A Most Remarkable Creature – Review

Jonathan Meiburg. A Most Remarkable Creature. Knopf, 2021.

A Most Remarkable Creature is another new book about a special group of birds, in this case, the caracaras. Caracaras are predators found in Latin America. In the United States they are normally only found in Texas and Florida, although there are some indications their range may be expanding northward.

While there are a number of species in this family, much of the book is taken up with perhaps the most distinctive or remarkable member of this group, the Striated Caracara. This species is found at the southern end of South America and on the islands to its south, notably the Falklands.

Here we discover two things that distinguish caracaras from nearly all other species of predatory birds, be they hawks, kites, owls, or falcons. They are social. Not just that they flock together as we sometimes see vultures because they have found a bounty of food. They interact with each other and with other creatures in their environment.

They observe and learn new things. They also are generalists when it comes to food. They hunt as other hawks do. They eat carrion as do vultures. They also eat other things that provide nutrition. One species of caracara specializes in wasp larvae—it was long a mystery how they could raid a wasp nest and not get stung. If a human had tried to dislodge a five-foot wasp nest, he probably would have died from the stings unless he were dressed like a beekeeper.

We also learn a lot about William H. Hudson, a writer from the early twentieth century who was one of the first to admire caracaras rather than find them repellent. He is best known today for a couple of novels including Green Mansions. I have never read that novel, but I recall my father owning a copy of it when I was a boy. It is set in South America, where Hudson grew up and observed the wildlife there.

If anyone has been to South America, one may notice that there are no crows there. Indeed, the only South American jays are rarely seen jungle birds. In the cities forests, plains, and beaches of South America, the Black Vulture and Caracara fill the crows’ niche. In Brazil or Argentina, for example, one sees vultures and caracaras picking through garbage and roadkill not far from people .

While a portion of Meiburg’s book includes some evolutionary speculation as to why this is so, most of it simply describes some of the fascinating behavior of caracaras. He tells, for example, how a couple of the smaller, uninhabited Falkland Islands were purchased by a British millionaire who had an aviary in England that included a Striated Caracara. Now they are a wildlife preserve, not only for these hawks but for many seabirds, penguins, seals, and even a few Peregrine Falcons.

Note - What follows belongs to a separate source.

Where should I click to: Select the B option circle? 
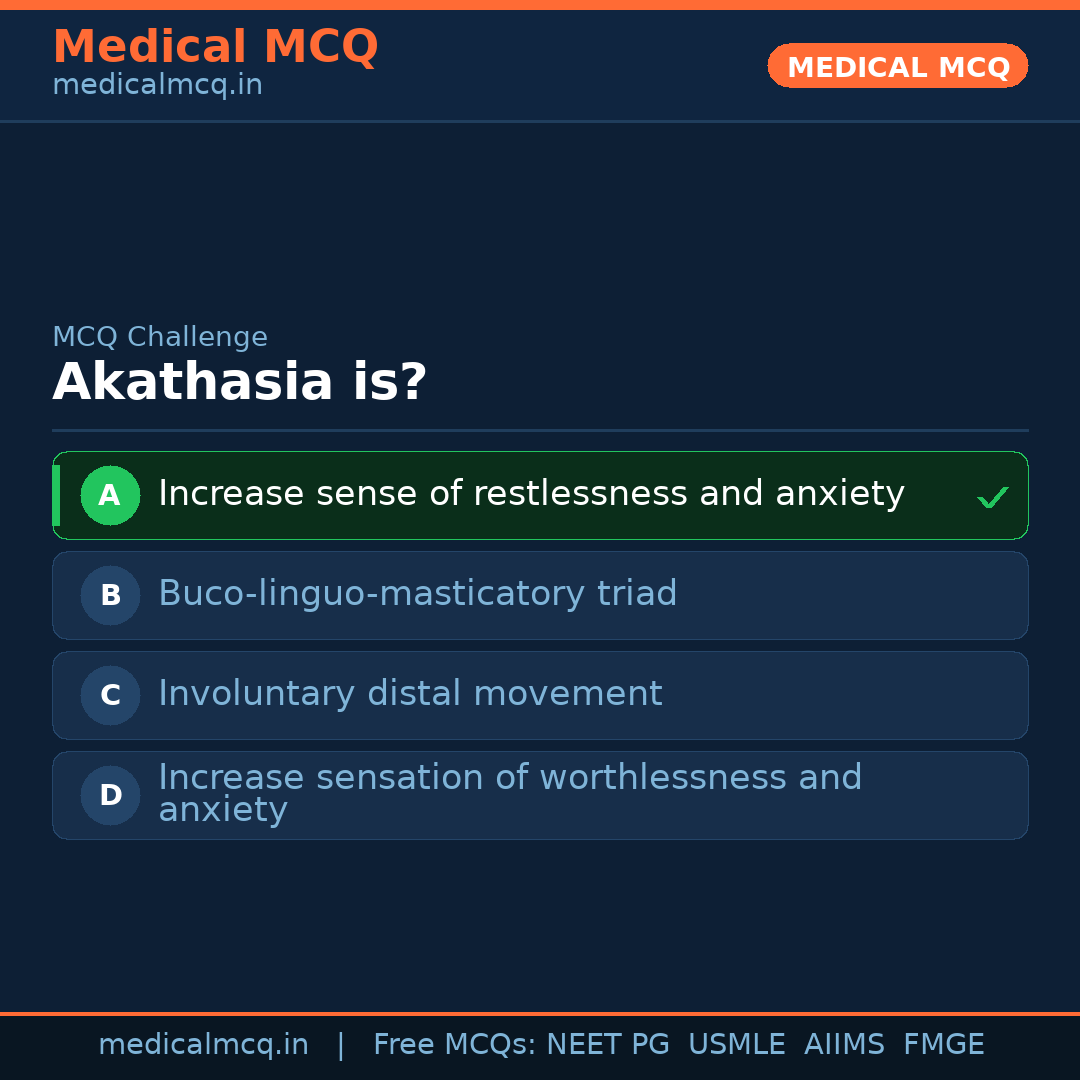[x=110, y=595]
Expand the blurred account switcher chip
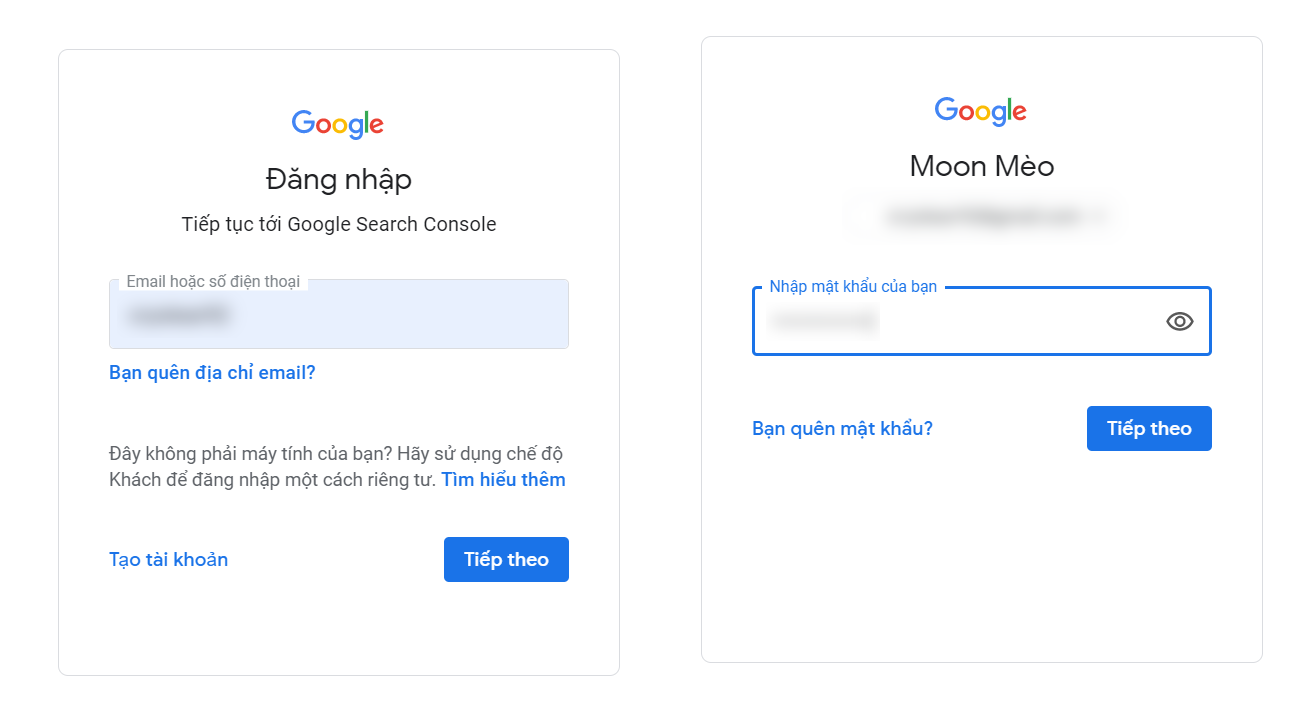 [980, 216]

After reading this book, one comes away thinking that these birds may be among some of the most intelligent birds on the planet. The only bird that the author thinks might compete for the title is the African Grey Parrot. Most predatory birds specialize in habitat, food, hunting style, or some combination. Many of the caracara species are generalists, though different species tend to be found in varying habitats. Sometimes they hunt, sometimes they scavenge, and most of them are simply curious.

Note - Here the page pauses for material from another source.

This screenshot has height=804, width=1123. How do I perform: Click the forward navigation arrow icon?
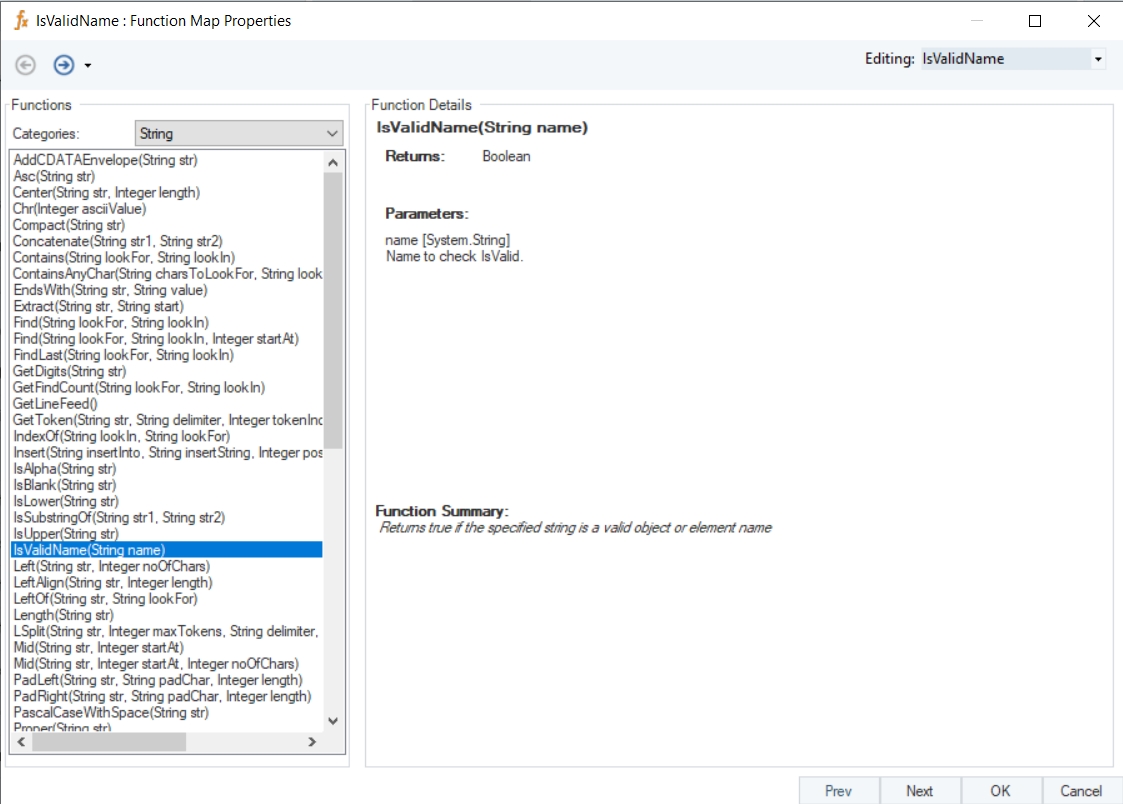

We are introduced to the Striated Caracara from the story of a British falconer who obtained one. Usually falcons and hawks are not really “trained,” they simply are taught to rely on a human trainer for obtaining food, even if it is hunting in the instinctive manner of the species. The first thing that happened with the caracara was that the bird stole the falconer’s keyring! It was clowning around. Perhaps a tamed crow or parrot might do something similar, but here was a new hawk with a stranger. We know right away that this kind of bird is going to be different.

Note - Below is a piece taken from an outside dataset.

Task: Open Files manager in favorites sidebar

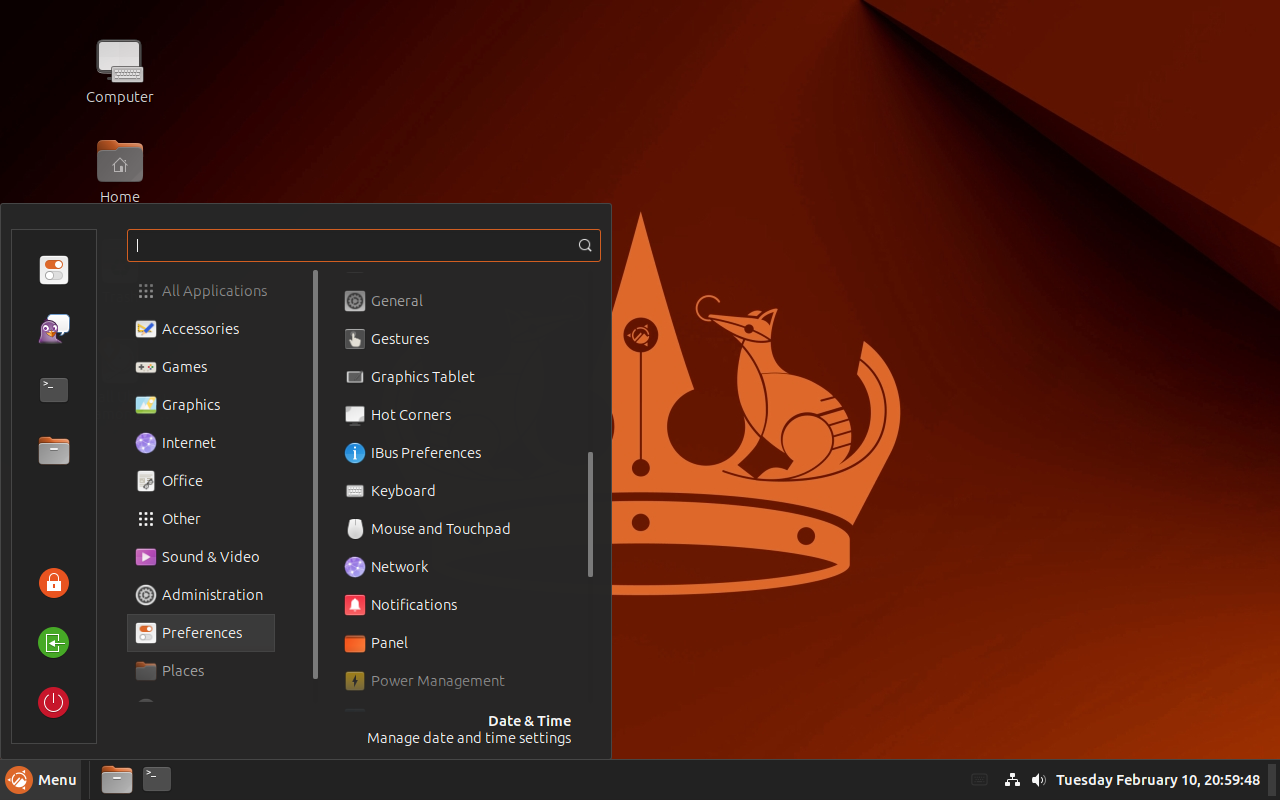Action: [54, 450]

This, along with with the writing of Hudson and a visit to the Falklands, got the author interested in these unique birds. We are taken from the Falklands to islands in Drake’s Passage, Argentina, Guiana, and even Florida to discover these avian characters. If nothing else, A Most Remarkable Creature should give most of us a new appreciation for a type of bird that is often overlooked, not to mention author Hudson, also mostly overlooked these days.